_TASK OBJECTIVE_: The lines from the one containing "Task: Open the blue" through the final line of the data below must be written out exactly, both included, and nothing more.

_GIVEN DATA_:
● ● ● ● ● ● ●

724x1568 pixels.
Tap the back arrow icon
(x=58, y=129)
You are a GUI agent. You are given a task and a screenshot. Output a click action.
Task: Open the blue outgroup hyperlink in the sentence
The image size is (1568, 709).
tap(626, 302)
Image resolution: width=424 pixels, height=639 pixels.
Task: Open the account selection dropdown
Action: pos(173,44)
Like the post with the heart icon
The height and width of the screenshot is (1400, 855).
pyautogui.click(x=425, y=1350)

● ● ● ● ● ● ●

_WRITTEN SOLUTION_:
Task: Open the blue outgroup hyperlink in the sentence
The image size is (1568, 709).
tap(626, 302)
Image resolution: width=424 pixels, height=639 pixels.
Task: Open the account selection dropdown
Action: pos(173,44)
Like the post with the heart icon
The height and width of the screenshot is (1400, 855).
pyautogui.click(x=425, y=1350)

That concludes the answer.